───── ページ抜粋
コロナで変わる街並み、飲食向け空室2倍、シェアオフィス受け皿


【東京 飲食店向け賃貸物件の空き状況が前年の二倍に】
 新型コロナウイルスの感染拡大で、商業ビルなど不動産の借り手の顔ぶれが変わり始めた。営業休止や時短営業が続いた飲食店向けの賃貸物件は、東京都渋谷区で空室が前年同期の2倍になった。一方で、テレワークの普及で需要が伸びるシェアオフィスの入居が増える。多くの人が集まることを前提に作られてきた街の風景が、一変する可能性も出てきた。
【ダーツバー→シェアオフィスに移行】
 ダーツマシンや卓球台が並ぶ東京・銀座のダーツバー。その一角で、ビジネスマンがコーヒーを飲みながらパソコンに向かう。ダーツバーを運営するバグース(東京・港)は7月末、シェアオフィス事業を手がけるいいオフィス(同・台東)と提携。都心の繁華街の2店舗の一部をシェアオフィスに改装した。
 バグースの渡辺徹也執行役員は「4月以降、ほとんどの店が赤字。シェアオフィスなら家賃を補える」と話す。いいオフィスも今後3カ月で約70拠点を開設する予定だ。龍崎宏社長は「空室に悩むオーナーのニーズと、自宅以外で効率的に働ける環境への需要に合致した」と指摘する。
 外食店の閉店が続いている。飲食店用の店舗の仲介サイト「飲食店・COM」を運営するシンクロ・フードの協力で、テナントを募集中の賃貸物件の数を分析した。同社は首都圏を中心に年間1万件程度を扱い、東京都内では全物件の大半をカバーする。
 有数の繁華街を抱える渋谷区で6月に新規に掲載された物件は147件と、昨年の同月(75件)の約2倍に達した。新宿区や港区も、5割以上増加した。閉店を通知された不動産会社による、テナント募集の掲載依頼が目立つ。新型コロナの感染再拡大で客足の戻りは鈍く、7月以降も同様の傾向が続く。
 オフィスの借り手も流出する。不動産仲介の三幸エステート(同・中央)によると、東京都心5区(千代田区、中央区、港区、新宿区、渋谷区)の空室率は7月末に1・2%と昨年12月末に比べ0・31ポイント上昇。在宅勤務に切り替えるスタートアップ企業などが多い渋谷区は1・94%と、上昇ペースは5区平均より速い。働く人が消えると、繁華街に流れる人も減る。
──────────
───── 提示資料
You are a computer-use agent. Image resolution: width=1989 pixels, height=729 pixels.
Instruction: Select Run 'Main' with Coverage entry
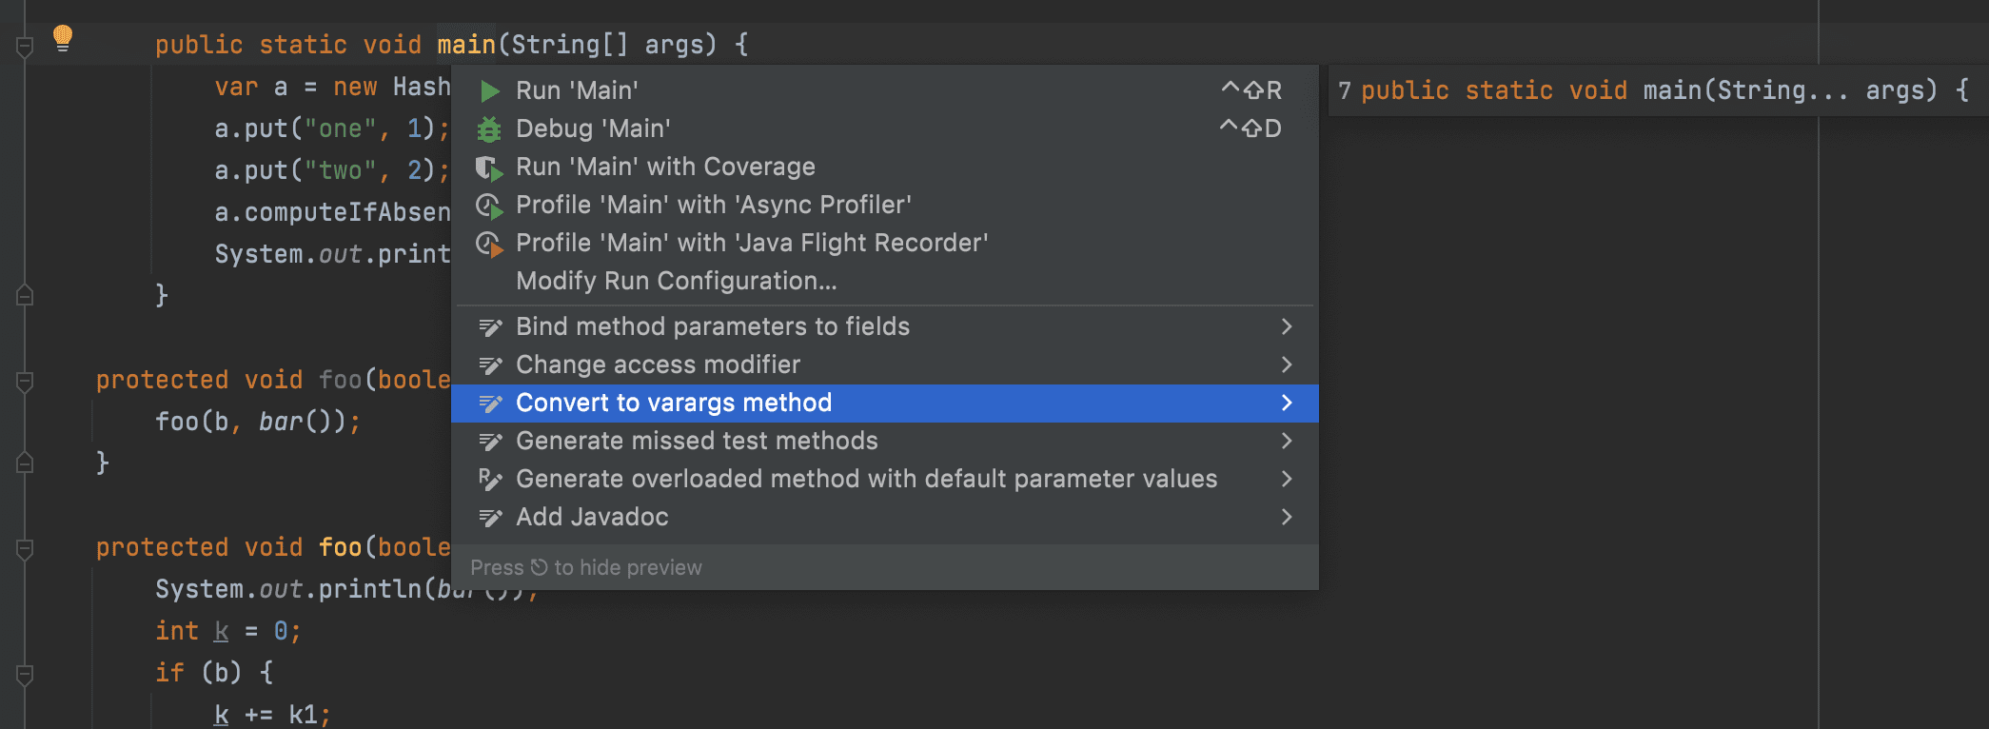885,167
──────────
───── 提示資料
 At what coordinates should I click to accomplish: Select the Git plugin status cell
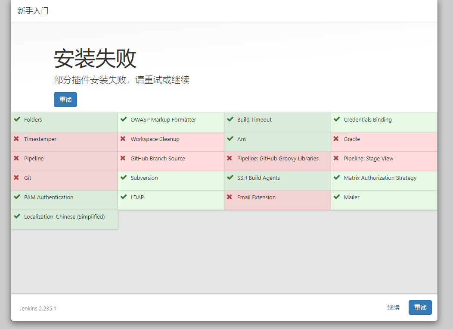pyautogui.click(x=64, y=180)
──────────
───── 提示資料
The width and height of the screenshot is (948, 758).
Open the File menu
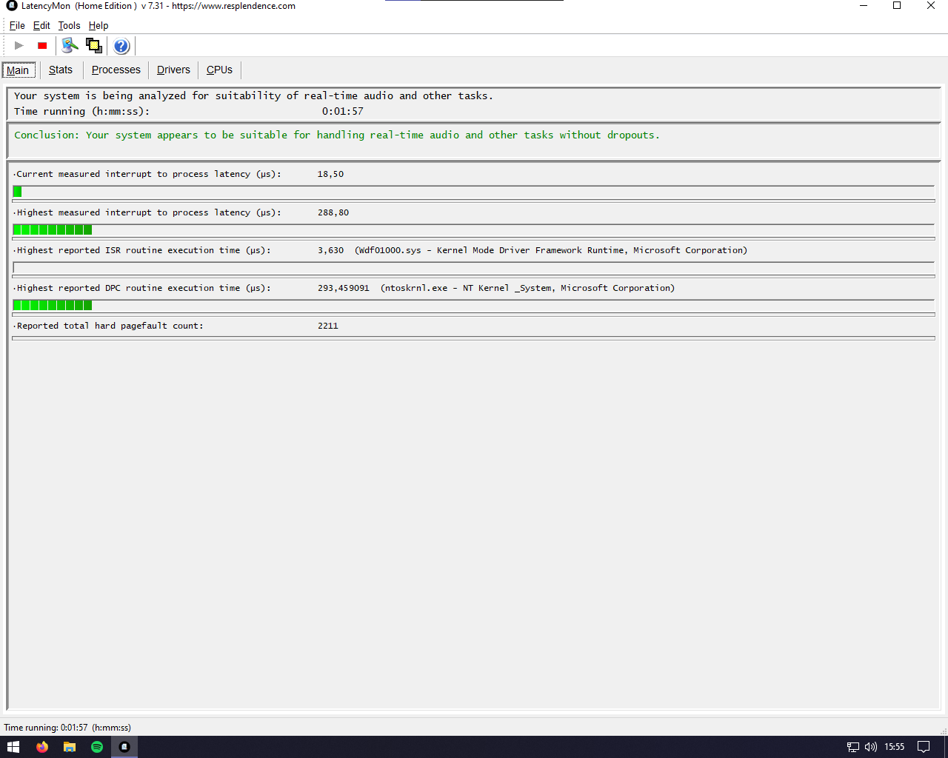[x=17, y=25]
──────────
### 読解の応用:
1. ページ抜粋の内容を2文で要約してください。
2. ページ抜粋の異なる箇所に書かれた事実について、次の問いに答えよ。
(a) バグースが7月末に提携した、シェアオフィス事業を手がける会社はどこか。
(b) 渋谷区で6月に新規に掲載された物件は何件か。
(c) 三幸エステートによる東京都心5区の7月末の空室率は何%か。

### 解答:
1. 新型コロナウイルスの感染拡大で飲食店向け賃貸物件の空室が増え、渋谷区では6月に新規掲載された物件が前年同月の約2倍になった。一方でテレワークの普及によりシェアオフィスの需要が伸び、銀座のダーツバーの一部がシェアオフィスに改装された。

2.
(a) いいオフィス
(b) 147件
(c) 1・2%